I feel that queerness exists everywhere in Vietnamese literature and art, but just like the cis-hetero-centeric history that we are taught, we need to actively look for it. One thing that we try to accomplish through Vănguard’s Facebook group is the dissemination of information, especially anything that relates to queerness in Vietnamese culture. As a community member, I feel an obligation to contribute to the base knowledge of that community.


B.B.P. H.: How do you see the future of Vănguard?  What are other things you’d like to accomplish through it?


A: To be honest, I am not quite sure how long Vănguard will last for. I guess it really depends on the need of our community and once that need is gone, Vănguard will probably disperse. But before that happens there are certainly a few things that I would like to see happen. One as such is that as the Vănguard community grows and acquires social influence, I hope for us to one day procure the capacity to provide funding for our contributors. For me personally, I would like to hold workshops on the art of zine making so that others may start their own projects.


B.B.P. H.: What are the difficulties you face in keeping the project alive, it being in Vietnam?

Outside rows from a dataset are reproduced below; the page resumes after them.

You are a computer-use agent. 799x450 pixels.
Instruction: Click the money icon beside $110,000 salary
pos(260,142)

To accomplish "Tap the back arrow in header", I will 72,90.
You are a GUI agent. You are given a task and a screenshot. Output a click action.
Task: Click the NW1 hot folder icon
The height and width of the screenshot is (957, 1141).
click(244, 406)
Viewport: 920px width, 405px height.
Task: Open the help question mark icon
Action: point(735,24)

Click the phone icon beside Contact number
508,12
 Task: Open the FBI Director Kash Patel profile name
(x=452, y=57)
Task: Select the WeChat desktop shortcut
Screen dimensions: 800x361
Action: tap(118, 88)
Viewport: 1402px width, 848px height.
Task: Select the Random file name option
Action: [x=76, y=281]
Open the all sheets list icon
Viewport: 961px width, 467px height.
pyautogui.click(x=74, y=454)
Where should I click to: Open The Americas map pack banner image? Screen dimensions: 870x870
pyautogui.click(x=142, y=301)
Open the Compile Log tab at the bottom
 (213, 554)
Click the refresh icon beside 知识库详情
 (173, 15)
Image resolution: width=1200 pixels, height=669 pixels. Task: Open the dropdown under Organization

A: An issue that we share with other art projects and art institutions is how to make our work sustainable, but at the same time accessible to low-income individuals. Who should and shouldn’t carry the burden of funding this project? For the first two issues, Nu and I personally funded its entire production; it was highly unsustainable. Fortunately for our third issue, we were able to rally together the queer Vietnamese community, internationally, and raise the funds that we needed to continue with our project. For us, that was the true meaning of a collective effort to serve and support one another. I wonder if we will be able to do the same for our next issue.


In terms of accessibility, how can we reach low-income individuals who will not be able to afford the zine or those not living in the proximity that our zine operates in? If we provide physical copies of the zine for free (which we have done in the past), then the financial burden to create accessibility falls onto us. Although we provide free online access to our zine, this form of accessibility implies that the reader has access to electricity, a computer/laptop, and internet.


Specifically as a project that exists in Vietnam, we face the issue of legality and how to safely navigate that situation. What we do is not illegal, but it is also not legal. As one of the co-founders of Vănguard, I am under constant fear that I will either be reprimanded under Vietnamese law or banned from the country. The risk that we take, however, validates our activism and gives it much more value. Can you call yourself an activist if you have nothing at stake? Even if this project were to be shut down by the government, what I hope for is that our presence would inspire others to start similar projects, thus creating a chain-reaction. Once that has started, it cannot be contained.


B.B.P. H.: In my observation, Vănguard holds nudity and genital exposure complicit to its aesthetics. What is the role of “unveiling the body” in your publication and why do you think it is necessary?


A: This is not something appropriate for us to elaborate on because we are not the artist(s). We have always had an appreciation for nudity within art and so instead of prohibiting it, we encouraged it. If you want to talk about unveiling, it’s more about unveiling queerness within Vietnamese art and culture, unveiling individuality within commercialism, and unveiling our desire to be seen.


B.B.P. H.: The best way to know your project is to read an issue of it. Since its founding Vănguard has already three beautiful issues. Could you select two or three works of these issues, which best represent the publication?


A: This is an impossible task because Vănguard is a collective effort and no single piece of work is representative of the zine. In the past, people have asked me how I conceptualize the vision for each single issue and in turn I would tell them that my vision is guided by the contributors. I am not here to represent the community, but instead they are here to represent themselves.



Khanh "Aiden" Nguyen. ‘Interview with Khanh "Aiden" Nguyen by B.B.P. Hosmillo’. Queer Southeast Asia: a literary journal of transgressive art Vol. 1. no. 1, October 2016.